Navigating the AI Frontier: How OWASP SAMM Secures the Next Generation of Software

By The SAMM Project Team | January 20, 2026

A recent episode of the SAMM Podcast , featuring SAMM Core Team members Sebastien Deleersnyder (Seba) and Nariman Aga-Tagiyev with Bart De Win as host (link), explored a critical question: As organizations rapidly adopt AI and build AI-powered applications, how does the OWASP Software Assurance Maturity Model (SAMM) apply to securing this new frontier? Here is a look into the discussion on the current applicability of SAMM, the unique risks of AI, and the model’s path forward.

AI Development: A Different Risk Profile

While AI-powered applications are still fundamentally software, their development introduces specialized security challenges compared to traditional code:

  • Training vs. Logic
    Traditional software logic is explicitly defined by developers. AI systems, by contrast, are trained on massive datasets. This training process means the security, ethics, and integrity of the training data are paramount.

  • Unique Risk Domains
    AI introduces new risks that extend beyond classical code vulnerabilities. These include algorithmic bias, ethical implications, and increased regulatory and compliance impact - all stemming from how the model learns and operates.

Is the Current SAMM Model AI-Ready?

The SAMM model does not explicitly reference AI, yet the consensus is that it remains a powerful and applicable framework for securing AI systems today.

SAMM as a Starting Point

SAMM is technology-agnostic and provides a structured approach to the entire Secure Development Life Cycle (SDLC), covering Governance, Design, Implementation, and Operations.

  • Practices Hold True
    Core SAMM practices - such as Threat Modeling, Security Requirements, Testing, and Incident Response - are all necessary for AI.

  • High-Level Coverage
    SAMM practices like Policy and Standards and Compliance Management technically cover the requirements needed to mitigate new risks like data poisoning or model integrity issues, but they do so at a high, structural level.

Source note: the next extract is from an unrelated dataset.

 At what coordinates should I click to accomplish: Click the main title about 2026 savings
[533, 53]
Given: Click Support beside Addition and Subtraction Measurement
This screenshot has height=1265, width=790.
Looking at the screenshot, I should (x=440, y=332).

The Need for Specific Guidance

For organizations building secure AI systems, SAMM provides the skeleton of the program, but dedicated, granular controls are necessary:

SAMM can help you to protect AI application software, but it gives you a starting point... you will need to go to very specific frameworks to find right controls to make sure that each of that SAMM activity is actually done right.

Evolving SAMM: Enhancing Support for GenAI

To provide better guidance, the SAMM team recognizes the need to evolve the model, primarily by enhancing its supporting materials and language rather than overhauling the core structure:

  1. Update Language and Wording
    Reviewing the existing model to ensure the language caters explicitly to both classical software and Generative AI contexts.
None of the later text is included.